__Exercise aim__: Print the whole listing, keeping every line exactly as given.

─── Data listing ───

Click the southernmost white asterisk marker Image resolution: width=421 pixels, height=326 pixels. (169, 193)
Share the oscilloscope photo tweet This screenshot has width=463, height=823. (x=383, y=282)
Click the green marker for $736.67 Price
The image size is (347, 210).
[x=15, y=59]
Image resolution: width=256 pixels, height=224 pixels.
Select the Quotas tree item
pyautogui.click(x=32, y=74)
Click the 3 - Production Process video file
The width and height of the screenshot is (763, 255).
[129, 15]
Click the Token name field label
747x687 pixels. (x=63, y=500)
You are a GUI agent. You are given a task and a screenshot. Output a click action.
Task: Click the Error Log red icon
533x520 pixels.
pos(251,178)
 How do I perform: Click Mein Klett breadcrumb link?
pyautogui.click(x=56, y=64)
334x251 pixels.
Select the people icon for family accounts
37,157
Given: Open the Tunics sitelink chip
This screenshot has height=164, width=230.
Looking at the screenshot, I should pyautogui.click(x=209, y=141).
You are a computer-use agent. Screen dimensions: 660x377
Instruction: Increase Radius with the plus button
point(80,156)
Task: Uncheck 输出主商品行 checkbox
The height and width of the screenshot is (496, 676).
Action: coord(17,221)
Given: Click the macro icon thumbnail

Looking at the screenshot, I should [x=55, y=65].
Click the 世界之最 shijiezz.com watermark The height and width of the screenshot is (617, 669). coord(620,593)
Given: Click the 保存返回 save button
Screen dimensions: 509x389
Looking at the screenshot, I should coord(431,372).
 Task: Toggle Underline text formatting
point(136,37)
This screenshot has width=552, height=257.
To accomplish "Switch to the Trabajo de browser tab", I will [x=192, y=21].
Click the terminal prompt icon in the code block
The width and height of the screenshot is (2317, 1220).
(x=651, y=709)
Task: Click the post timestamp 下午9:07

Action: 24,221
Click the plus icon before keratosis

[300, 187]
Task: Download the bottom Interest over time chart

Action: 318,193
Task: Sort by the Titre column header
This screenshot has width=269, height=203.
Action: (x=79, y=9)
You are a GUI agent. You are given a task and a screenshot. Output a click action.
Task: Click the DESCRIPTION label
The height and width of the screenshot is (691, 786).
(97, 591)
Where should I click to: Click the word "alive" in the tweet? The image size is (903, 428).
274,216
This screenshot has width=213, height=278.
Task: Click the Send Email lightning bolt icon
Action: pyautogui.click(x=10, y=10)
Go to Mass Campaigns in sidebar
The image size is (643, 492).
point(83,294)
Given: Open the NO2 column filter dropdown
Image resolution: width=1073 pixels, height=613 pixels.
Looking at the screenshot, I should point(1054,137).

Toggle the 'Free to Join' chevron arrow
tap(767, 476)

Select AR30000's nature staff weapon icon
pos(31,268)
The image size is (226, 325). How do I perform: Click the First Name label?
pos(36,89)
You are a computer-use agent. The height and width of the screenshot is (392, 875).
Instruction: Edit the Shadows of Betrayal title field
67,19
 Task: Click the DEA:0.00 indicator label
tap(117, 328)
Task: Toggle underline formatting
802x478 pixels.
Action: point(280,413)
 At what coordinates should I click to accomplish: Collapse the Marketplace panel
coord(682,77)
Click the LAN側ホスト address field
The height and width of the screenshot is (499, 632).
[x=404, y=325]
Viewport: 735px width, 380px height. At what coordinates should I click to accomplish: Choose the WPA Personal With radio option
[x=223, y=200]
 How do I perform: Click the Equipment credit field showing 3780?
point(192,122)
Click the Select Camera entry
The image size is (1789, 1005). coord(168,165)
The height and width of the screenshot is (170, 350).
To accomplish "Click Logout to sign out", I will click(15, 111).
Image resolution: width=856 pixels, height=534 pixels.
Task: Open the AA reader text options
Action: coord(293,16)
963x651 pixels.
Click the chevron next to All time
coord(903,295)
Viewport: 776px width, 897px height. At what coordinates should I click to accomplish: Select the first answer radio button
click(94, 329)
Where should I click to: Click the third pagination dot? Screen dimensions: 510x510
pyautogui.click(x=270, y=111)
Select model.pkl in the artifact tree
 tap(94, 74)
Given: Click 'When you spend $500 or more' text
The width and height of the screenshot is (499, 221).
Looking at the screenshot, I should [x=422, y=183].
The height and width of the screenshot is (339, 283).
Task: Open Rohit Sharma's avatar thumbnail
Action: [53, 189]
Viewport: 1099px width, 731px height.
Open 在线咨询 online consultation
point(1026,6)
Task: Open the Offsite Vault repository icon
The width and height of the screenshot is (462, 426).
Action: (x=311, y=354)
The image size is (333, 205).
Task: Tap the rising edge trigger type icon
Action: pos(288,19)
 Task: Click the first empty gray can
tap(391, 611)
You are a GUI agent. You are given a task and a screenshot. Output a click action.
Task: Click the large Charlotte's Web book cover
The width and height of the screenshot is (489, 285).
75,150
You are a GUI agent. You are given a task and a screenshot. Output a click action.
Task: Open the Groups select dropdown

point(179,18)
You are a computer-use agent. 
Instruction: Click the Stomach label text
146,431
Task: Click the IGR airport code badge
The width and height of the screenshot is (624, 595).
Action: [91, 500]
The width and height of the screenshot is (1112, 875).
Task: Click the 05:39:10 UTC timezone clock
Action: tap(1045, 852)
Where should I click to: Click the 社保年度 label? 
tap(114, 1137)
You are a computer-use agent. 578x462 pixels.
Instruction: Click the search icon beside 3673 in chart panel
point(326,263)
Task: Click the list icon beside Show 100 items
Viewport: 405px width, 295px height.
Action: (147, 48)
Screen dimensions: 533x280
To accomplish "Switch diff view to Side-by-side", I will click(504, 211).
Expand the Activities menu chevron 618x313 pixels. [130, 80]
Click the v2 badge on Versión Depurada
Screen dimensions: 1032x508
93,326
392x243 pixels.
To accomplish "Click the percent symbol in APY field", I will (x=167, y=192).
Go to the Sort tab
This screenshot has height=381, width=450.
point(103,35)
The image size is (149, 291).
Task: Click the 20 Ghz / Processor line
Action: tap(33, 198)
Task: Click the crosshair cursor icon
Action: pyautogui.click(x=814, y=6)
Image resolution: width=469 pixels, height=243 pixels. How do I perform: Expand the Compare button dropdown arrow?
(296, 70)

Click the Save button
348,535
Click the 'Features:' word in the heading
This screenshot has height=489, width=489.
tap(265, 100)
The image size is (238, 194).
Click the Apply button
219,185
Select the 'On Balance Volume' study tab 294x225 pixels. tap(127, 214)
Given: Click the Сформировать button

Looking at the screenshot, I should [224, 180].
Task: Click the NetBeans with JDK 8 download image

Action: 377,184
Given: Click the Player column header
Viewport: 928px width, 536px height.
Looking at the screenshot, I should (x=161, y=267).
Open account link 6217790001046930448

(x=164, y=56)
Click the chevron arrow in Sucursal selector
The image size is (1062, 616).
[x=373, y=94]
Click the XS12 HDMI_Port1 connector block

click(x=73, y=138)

───

__Reply__:
Click the southernmost white asterisk marker Image resolution: width=421 pixels, height=326 pixels. (169, 193)
Share the oscilloscope photo tweet This screenshot has width=463, height=823. (x=383, y=282)
Click the green marker for $736.67 Price
The image size is (347, 210).
[x=15, y=59]
Image resolution: width=256 pixels, height=224 pixels.
Select the Quotas tree item
pyautogui.click(x=32, y=74)
Click the 3 - Production Process video file
The width and height of the screenshot is (763, 255).
[129, 15]
Click the Token name field label
747x687 pixels. (x=63, y=500)
You are a GUI agent. You are given a task and a screenshot. Output a click action.
Task: Click the Error Log red icon
533x520 pixels.
pos(251,178)
 How do I perform: Click Mein Klett breadcrumb link?
pyautogui.click(x=56, y=64)
334x251 pixels.
Select the people icon for family accounts
37,157
Given: Open the Tunics sitelink chip
This screenshot has height=164, width=230.
Looking at the screenshot, I should pyautogui.click(x=209, y=141).
You are a computer-use agent. Screen dimensions: 660x377
Instruction: Increase Radius with the plus button
point(80,156)
Task: Uncheck 输出主商品行 checkbox
The height and width of the screenshot is (496, 676).
Action: coord(17,221)
Given: Click the macro icon thumbnail

Looking at the screenshot, I should [x=55, y=65].
Click the 世界之最 shijiezz.com watermark The height and width of the screenshot is (617, 669). coord(620,593)
Given: Click the 保存返回 save button
Screen dimensions: 509x389
Looking at the screenshot, I should coord(431,372).
 Task: Toggle Underline text formatting
point(136,37)
This screenshot has width=552, height=257.
To accomplish "Switch to the Trabajo de browser tab", I will [x=192, y=21].
Click the terminal prompt icon in the code block
The width and height of the screenshot is (2317, 1220).
(x=651, y=709)
Task: Click the post timestamp 下午9:07

Action: 24,221
Click the plus icon before keratosis

[300, 187]
Task: Download the bottom Interest over time chart

Action: 318,193
Task: Sort by the Titre column header
This screenshot has width=269, height=203.
Action: (x=79, y=9)
You are a GUI agent. You are given a task and a screenshot. Output a click action.
Task: Click the DESCRIPTION label
The height and width of the screenshot is (691, 786).
(97, 591)
Where should I click to: Click the word "alive" in the tweet? The image size is (903, 428).
274,216
This screenshot has width=213, height=278.
Task: Click the Send Email lightning bolt icon
Action: pyautogui.click(x=10, y=10)
Go to Mass Campaigns in sidebar
The image size is (643, 492).
point(83,294)
Given: Open the NO2 column filter dropdown
Image resolution: width=1073 pixels, height=613 pixels.
Looking at the screenshot, I should point(1054,137).

Toggle the 'Free to Join' chevron arrow
tap(767, 476)

Select AR30000's nature staff weapon icon
pos(31,268)
The image size is (226, 325). How do I perform: Click the First Name label?
pos(36,89)
You are a computer-use agent. The height and width of the screenshot is (392, 875).
Instruction: Edit the Shadows of Betrayal title field
67,19
 Task: Click the DEA:0.00 indicator label
tap(117, 328)
Task: Toggle underline formatting
802x478 pixels.
Action: point(280,413)
 At what coordinates should I click to accomplish: Collapse the Marketplace panel
coord(682,77)
Click the LAN側ホスト address field
The height and width of the screenshot is (499, 632).
[x=404, y=325]
Viewport: 735px width, 380px height. At what coordinates should I click to accomplish: Choose the WPA Personal With radio option
[x=223, y=200]
 How do I perform: Click the Equipment credit field showing 3780?
point(192,122)
Click the Select Camera entry
The image size is (1789, 1005). coord(168,165)
The height and width of the screenshot is (170, 350).
To accomplish "Click Logout to sign out", I will click(15, 111).
Image resolution: width=856 pixels, height=534 pixels.
Task: Open the AA reader text options
Action: coord(293,16)
963x651 pixels.
Click the chevron next to All time
coord(903,295)
Viewport: 776px width, 897px height. At what coordinates should I click to accomplish: Select the first answer radio button
click(94, 329)
Where should I click to: Click the third pagination dot? Screen dimensions: 510x510
pyautogui.click(x=270, y=111)
Select model.pkl in the artifact tree
 tap(94, 74)
Given: Click 'When you spend $500 or more' text
The width and height of the screenshot is (499, 221).
Looking at the screenshot, I should [x=422, y=183].
The height and width of the screenshot is (339, 283).
Task: Open Rohit Sharma's avatar thumbnail
Action: [53, 189]
Viewport: 1099px width, 731px height.
Open 在线咨询 online consultation
point(1026,6)
Task: Open the Offsite Vault repository icon
The width and height of the screenshot is (462, 426).
Action: (x=311, y=354)
The image size is (333, 205).
Task: Tap the rising edge trigger type icon
Action: pos(288,19)
 Task: Click the first empty gray can
tap(391, 611)
You are a GUI agent. You are given a task and a screenshot. Output a click action.
Task: Click the large Charlotte's Web book cover
The width and height of the screenshot is (489, 285).
75,150
You are a GUI agent. You are given a task and a screenshot. Output a click action.
Task: Open the Groups select dropdown

point(179,18)
You are a computer-use agent. 
Instruction: Click the Stomach label text
146,431
Task: Click the IGR airport code badge
The width and height of the screenshot is (624, 595).
Action: [91, 500]
The width and height of the screenshot is (1112, 875).
Task: Click the 05:39:10 UTC timezone clock
Action: tap(1045, 852)
Where should I click to: Click the 社保年度 label? 
tap(114, 1137)
You are a computer-use agent. 578x462 pixels.
Instruction: Click the search icon beside 3673 in chart panel
point(326,263)
Task: Click the list icon beside Show 100 items
Viewport: 405px width, 295px height.
Action: (147, 48)
Screen dimensions: 533x280
To accomplish "Switch diff view to Side-by-side", I will click(504, 211).
Expand the Activities menu chevron 618x313 pixels. [130, 80]
Click the v2 badge on Versión Depurada
Screen dimensions: 1032x508
93,326
392x243 pixels.
To accomplish "Click the percent symbol in APY field", I will (x=167, y=192).
Go to the Sort tab
This screenshot has height=381, width=450.
point(103,35)
The image size is (149, 291).
Task: Click the 20 Ghz / Processor line
Action: tap(33, 198)
Task: Click the crosshair cursor icon
Action: pyautogui.click(x=814, y=6)
Image resolution: width=469 pixels, height=243 pixels. How do I perform: Expand the Compare button dropdown arrow?
(296, 70)

Click the Save button
348,535
Click the 'Features:' word in the heading
This screenshot has height=489, width=489.
tap(265, 100)
The image size is (238, 194).
Click the Apply button
219,185
Select the 'On Balance Volume' study tab 294x225 pixels. tap(127, 214)
Given: Click the Сформировать button

Looking at the screenshot, I should [224, 180].
Task: Click the NetBeans with JDK 8 download image

Action: 377,184
Given: Click the Player column header
Viewport: 928px width, 536px height.
Looking at the screenshot, I should (x=161, y=267).
Open account link 6217790001046930448

(x=164, y=56)
Click the chevron arrow in Sucursal selector
The image size is (1062, 616).
[x=373, y=94]
Click the XS12 HDMI_Port1 connector block

click(x=73, y=138)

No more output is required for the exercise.